Reuters
Les États-Unis utilisent des accords d’offtake et des financements garantis par l’État pour rivaliser à court terme avec la Chine en matière d’approvisionnement en cuivre, cobalt et autres minéraux essentiels en Afrique, ont déclaré des diplomates, des dirigeants et des analystes avant l’Indaba de cette semaine.
Washington se concentre sur la Zambie, la Guinée et la République démocratique du Congo. Cette dernière représente plus de 70 % des approvisionnements mondiaux en cobalt et a produit quelque 3,3 millions de tonnes de cuivre en 2024.

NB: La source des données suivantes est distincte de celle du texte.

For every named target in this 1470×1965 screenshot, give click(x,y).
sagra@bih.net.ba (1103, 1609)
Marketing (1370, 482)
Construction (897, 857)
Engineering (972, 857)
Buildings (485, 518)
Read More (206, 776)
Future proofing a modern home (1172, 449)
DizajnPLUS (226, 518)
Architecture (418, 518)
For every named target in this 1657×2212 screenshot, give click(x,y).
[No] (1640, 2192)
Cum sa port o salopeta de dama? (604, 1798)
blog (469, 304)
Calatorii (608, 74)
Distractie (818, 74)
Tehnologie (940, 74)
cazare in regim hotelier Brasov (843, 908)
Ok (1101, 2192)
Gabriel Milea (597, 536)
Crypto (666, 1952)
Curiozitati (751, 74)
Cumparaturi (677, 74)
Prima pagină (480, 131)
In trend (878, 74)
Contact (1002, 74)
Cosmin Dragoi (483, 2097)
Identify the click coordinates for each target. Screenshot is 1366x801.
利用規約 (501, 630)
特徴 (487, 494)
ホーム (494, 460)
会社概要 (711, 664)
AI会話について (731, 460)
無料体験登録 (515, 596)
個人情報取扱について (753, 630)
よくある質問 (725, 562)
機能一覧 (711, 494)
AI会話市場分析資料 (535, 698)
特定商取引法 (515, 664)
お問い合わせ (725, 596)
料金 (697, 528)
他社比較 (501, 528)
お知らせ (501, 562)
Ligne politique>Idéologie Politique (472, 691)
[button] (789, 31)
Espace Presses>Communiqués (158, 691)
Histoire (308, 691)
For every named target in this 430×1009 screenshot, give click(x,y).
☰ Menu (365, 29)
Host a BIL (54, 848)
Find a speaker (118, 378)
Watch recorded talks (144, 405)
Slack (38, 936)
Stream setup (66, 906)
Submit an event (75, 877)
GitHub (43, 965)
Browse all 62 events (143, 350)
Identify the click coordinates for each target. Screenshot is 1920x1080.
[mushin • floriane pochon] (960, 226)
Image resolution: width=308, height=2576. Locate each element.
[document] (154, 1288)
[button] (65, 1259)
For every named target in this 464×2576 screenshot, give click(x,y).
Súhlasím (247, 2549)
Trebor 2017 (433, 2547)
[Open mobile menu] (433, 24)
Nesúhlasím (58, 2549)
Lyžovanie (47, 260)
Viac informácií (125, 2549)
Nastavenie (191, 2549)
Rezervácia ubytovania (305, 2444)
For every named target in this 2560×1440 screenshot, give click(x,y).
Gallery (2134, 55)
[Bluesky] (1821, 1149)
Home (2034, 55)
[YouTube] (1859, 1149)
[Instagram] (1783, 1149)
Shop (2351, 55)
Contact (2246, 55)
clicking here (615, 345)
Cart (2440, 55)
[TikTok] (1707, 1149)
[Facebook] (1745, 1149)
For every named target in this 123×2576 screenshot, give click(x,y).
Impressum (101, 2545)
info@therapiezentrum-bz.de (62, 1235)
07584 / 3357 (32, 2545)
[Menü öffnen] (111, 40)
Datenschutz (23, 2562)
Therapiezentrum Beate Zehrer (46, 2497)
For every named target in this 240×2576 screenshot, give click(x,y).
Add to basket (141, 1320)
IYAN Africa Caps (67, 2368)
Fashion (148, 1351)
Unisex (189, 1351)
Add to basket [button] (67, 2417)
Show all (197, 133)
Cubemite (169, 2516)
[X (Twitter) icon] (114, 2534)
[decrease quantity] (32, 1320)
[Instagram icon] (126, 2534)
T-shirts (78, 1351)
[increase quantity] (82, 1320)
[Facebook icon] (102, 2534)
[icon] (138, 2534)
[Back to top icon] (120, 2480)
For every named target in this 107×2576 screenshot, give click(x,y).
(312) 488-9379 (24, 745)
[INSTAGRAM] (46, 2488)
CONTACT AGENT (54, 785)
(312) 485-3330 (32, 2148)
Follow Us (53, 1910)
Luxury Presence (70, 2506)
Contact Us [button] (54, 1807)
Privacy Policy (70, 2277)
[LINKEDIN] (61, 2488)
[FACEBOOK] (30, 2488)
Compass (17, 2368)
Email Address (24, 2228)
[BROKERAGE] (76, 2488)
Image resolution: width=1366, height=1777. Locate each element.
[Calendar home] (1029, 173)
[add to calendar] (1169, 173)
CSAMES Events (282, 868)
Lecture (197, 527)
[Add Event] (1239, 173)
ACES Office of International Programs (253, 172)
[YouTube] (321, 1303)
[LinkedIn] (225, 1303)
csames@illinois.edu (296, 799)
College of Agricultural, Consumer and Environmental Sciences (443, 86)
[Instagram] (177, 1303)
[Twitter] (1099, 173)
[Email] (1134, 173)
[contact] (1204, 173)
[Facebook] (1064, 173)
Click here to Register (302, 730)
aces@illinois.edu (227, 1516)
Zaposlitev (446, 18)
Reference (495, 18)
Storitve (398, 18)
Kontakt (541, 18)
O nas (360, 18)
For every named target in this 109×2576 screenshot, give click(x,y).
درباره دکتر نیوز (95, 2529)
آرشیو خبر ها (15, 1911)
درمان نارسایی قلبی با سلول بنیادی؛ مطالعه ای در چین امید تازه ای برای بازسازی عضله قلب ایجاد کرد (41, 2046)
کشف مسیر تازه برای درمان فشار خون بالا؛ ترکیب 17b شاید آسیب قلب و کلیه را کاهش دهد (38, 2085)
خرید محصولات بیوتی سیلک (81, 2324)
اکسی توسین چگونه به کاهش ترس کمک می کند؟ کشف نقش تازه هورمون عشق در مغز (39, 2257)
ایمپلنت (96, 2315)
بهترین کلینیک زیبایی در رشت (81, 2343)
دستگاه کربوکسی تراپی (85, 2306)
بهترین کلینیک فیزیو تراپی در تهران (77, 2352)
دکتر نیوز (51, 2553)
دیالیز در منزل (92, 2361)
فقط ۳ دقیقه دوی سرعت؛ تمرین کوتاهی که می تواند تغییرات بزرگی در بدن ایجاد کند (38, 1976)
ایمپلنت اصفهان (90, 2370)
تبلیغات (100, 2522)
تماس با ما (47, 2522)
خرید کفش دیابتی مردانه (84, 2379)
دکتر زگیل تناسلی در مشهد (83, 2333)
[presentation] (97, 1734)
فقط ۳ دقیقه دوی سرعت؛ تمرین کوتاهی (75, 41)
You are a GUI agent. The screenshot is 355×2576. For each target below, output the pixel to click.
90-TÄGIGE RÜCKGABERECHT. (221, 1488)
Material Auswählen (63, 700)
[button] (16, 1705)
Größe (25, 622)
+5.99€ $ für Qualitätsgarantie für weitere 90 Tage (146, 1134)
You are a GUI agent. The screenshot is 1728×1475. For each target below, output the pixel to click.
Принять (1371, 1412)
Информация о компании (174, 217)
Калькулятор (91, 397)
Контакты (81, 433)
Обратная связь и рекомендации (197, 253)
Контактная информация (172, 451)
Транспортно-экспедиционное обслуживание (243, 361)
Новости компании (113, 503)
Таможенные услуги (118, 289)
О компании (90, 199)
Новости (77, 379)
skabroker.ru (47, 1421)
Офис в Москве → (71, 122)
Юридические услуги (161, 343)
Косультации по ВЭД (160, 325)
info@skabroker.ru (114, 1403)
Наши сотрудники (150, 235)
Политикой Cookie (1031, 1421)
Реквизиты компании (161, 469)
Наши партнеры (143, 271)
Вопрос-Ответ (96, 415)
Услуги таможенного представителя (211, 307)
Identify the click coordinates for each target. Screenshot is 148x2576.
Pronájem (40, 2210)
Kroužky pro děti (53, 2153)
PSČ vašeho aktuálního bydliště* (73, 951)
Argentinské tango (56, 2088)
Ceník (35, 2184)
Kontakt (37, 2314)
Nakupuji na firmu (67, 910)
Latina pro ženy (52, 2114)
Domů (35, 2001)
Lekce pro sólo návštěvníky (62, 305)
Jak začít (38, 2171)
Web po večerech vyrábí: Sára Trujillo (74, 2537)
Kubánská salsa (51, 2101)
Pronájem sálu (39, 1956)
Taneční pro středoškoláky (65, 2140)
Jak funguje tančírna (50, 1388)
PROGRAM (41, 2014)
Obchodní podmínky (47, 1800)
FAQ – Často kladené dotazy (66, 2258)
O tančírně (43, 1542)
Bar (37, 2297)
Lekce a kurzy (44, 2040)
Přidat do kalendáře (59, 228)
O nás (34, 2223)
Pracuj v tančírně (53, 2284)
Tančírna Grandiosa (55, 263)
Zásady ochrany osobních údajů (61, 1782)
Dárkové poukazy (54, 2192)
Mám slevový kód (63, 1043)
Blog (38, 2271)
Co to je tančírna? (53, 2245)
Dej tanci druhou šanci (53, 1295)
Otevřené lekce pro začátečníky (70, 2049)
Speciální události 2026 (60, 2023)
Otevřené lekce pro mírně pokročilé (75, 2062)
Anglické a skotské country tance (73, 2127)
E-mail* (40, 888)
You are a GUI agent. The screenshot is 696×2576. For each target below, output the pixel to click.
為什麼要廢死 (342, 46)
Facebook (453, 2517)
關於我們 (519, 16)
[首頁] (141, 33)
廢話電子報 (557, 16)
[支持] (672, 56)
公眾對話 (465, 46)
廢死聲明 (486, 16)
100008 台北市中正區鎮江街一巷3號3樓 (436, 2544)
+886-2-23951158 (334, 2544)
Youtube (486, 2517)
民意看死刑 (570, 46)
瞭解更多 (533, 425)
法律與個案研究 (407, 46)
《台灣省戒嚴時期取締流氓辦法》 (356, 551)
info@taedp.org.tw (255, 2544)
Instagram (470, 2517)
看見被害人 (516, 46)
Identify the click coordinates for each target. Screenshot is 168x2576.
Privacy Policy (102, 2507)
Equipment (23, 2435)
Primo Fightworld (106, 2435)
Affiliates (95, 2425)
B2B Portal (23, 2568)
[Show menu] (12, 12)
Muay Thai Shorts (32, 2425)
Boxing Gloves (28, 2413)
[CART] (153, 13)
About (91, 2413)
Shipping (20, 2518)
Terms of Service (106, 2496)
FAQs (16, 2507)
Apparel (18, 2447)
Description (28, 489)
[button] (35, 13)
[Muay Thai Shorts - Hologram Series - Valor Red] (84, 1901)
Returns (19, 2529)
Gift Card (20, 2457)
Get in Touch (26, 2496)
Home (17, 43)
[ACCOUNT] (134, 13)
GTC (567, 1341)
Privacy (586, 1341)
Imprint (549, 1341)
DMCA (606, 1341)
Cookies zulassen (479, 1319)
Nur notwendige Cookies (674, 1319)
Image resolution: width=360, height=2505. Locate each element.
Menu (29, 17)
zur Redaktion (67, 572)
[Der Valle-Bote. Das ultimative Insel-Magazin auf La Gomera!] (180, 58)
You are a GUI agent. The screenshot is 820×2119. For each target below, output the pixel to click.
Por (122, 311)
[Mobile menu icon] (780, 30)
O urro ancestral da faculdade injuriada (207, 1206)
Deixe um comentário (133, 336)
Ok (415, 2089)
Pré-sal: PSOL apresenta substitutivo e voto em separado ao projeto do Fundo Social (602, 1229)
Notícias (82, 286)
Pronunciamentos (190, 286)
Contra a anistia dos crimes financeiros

Cependant, au lieu de placer les opérateurs américains dans des pays à haut risque, les États-Unis penchent vers des structures d’enlèvement et d’autres structures commerciales, comme celle qu’ils ont avec Mercuria et les accords qu’ils ont avec la société minière d’État congolaise Gécamines, pour placer la production dans des chaînes de valeur alignées sur les États-Unis et dominées par les raffineurs chinois.
Le prélèvement est le moment où un pays ou une entreprise obtient des droits sur une part de la production d’une mine en échange d’un financement ou d’un autre soutien.
« Nous constatons déjà que l’engagement américain remodèle les flux de minerais hors d’Afrique », a déclaré Thomas Scurfield, analyste principal chez NRGI, une organisation à but non lucratif, avant l’événement en Afrique du Sud.
« Les États-Unis investissent de l’argent dans leur rhétorique, mais il reste à voir s’ils peuvent rivaliser avec la taille et la rapidité de la Chine », a ajouté Scurfield.
Washington et Pékin devraient rechercher de nouveaux engagements lors de l’événement minier Indaba au Cap cette semaine, les États-Unis interrogeant les responsables de leur bloc minier.
Au cœur du changement, la Gécamines s’apprête à expédier cette année environ 100 000 tonnes de son allocation de cuivre Tenke Fungurume à des acheteurs américains après avoir obtenu des droits de commercialisation plus étendus lors d’une renégociation en 2023, avec le chinois CMOC (603993.SS).
« UNE PUISSANCE DE FEU FINANCIÈRE PLUTÔT QUE UNE PRÉSENCE INDUSTRIELLE »
La stratégie américaine va au-delà du cuivre.
Xiao Wenhao, analyste au Shanghai Metals Market, a déclaré que la chaîne d’approvisionnement chinoise en cobalt est également confrontée à des risques, car les restrictions à l’exportation du Congo entrent en collision avec l’expansion de la coopération entre les États-Unis et la RDC.
Par ailleurs, Pensana, basée à Londres, ouvre un nouvel onglet et a abandonné son projet de construire une raffinerie de terres rares en Grande-Bretagne pour traiter les matières premières de sa mine en Angola, déplaçant le projet aux États-Unis, invoquant des incitations et des garanties de prix plus fortes aux États-Unis.
LA CHINE CONTRE L’OUEST
Le contraste dans le déploiement des capitaux reste marqué.
KoBold Metals a jalonné plus de 3 000 kilomètres carrés dans la ceinture de lithium et de cuivre, mais ne fera pas avancer les projets qui sont empêtrés dans des différends, mettant l’accent sur les normes de gouvernance, a déclaré à Reuters son président congolais Benjamin Katabuka.
Les opérateurs chinois, en revanche, ont agi sur un terrain contesté, renforçant ainsi leur avantage en matière de rapidité d’accès au marché.
À Manono, l’un des plus grands gisements de lithium non exploités au monde, KoBold affirme qu’il ne bougera pas tant que les problèmes de propriété ne seront pas résolus, même si Zijin fait progresser les infrastructures sur le bloc nord.
S’il sécurise proprement le bloc sud, KoBold affirme que la production pourrait démarrer d’ici trois ans.
En Guinée, le Winning Consortium Simandou, soutenu par la Chine, a poursuivi la construction ferroviaire et portuaire du géant Simandou malgré des conflits de propriété, obligeant de fait Rio Tinto (RIO.AX) à s’aligner.